You may have seen in the TES last week end an article (https://www.tes.com/news/school-news/breaking-news/ofsted-warns-against-extremely-disruptive-tablets-school) expressing the view point from Ofsted that bringing tablet computers into school has a negative effect on learning. The article included a quote from an Ofsted spokes man which stated “Pupils bringing personal devices such as laptops or tablets into school can be extremely disruptive and make it difficult for teachers to teach.” On first reading it appears to be a damning report on the use mobile technology or the introduction of Bring Your Own Device (BYOD) initiatives that we see in schools.
This follows on from The Organisation for Economic Co-operation and Development (OECD) report earlier in the year that claimed that the use of technology had no impact on learning. As you can imagine, this latest report from Ofsted has led to some interesting activity by bloggers and others in the education sector in response to its claim. One blog in particular caught my eye in that the author focussed on explaining the evidence used within the report and how it contradicts many of the previous comments made by Ofsted in Section 5 reports. (https://cogitateit.wordpress.com/2015/12/11/disruptive-technology/)
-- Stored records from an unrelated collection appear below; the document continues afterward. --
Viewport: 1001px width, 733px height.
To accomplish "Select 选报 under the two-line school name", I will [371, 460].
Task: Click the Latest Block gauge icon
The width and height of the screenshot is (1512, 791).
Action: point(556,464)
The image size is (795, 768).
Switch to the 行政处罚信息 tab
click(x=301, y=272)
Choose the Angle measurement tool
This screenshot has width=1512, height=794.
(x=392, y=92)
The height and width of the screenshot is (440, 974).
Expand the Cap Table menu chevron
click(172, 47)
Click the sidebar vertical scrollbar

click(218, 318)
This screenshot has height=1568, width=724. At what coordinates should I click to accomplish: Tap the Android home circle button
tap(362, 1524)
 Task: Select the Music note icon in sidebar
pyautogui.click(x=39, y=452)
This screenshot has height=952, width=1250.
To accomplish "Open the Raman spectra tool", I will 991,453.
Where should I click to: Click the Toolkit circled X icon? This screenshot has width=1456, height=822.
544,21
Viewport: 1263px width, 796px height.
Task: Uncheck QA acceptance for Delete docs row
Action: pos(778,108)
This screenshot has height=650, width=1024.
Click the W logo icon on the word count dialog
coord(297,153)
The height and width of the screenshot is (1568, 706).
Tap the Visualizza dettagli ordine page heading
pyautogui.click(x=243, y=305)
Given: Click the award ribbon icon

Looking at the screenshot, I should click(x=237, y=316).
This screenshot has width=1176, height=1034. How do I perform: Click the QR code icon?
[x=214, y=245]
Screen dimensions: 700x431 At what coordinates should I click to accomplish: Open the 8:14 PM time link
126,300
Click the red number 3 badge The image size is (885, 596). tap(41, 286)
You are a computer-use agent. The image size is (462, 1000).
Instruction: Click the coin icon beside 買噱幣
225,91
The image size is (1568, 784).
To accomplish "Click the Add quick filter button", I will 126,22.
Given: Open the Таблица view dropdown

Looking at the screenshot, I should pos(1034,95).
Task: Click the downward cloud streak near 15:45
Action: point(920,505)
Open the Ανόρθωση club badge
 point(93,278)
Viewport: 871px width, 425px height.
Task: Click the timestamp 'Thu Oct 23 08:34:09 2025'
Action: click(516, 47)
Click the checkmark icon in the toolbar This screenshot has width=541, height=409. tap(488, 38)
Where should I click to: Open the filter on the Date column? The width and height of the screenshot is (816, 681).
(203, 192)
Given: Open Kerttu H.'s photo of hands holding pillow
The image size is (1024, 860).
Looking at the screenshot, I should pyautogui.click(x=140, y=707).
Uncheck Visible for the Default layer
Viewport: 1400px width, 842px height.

What we hope all this says to those considering the use of technology, and in particular using tablets or BYOD, is that you need to give real thought as to why you are introducing these technologies into schools, along with the what and how. If after giving it serious consideration it will provide the impact you are looking for, consider what support staff will need to ensure it gets used to its maximum benefit. One thing that got missed in the headlines following the release of OECD report was in the summary and that was the report did not recommend using less technology in classrooms, but instead rethinking how it was implemented, “In the end, technology can amplify great teaching, but great technology cannot replace poor teaching.”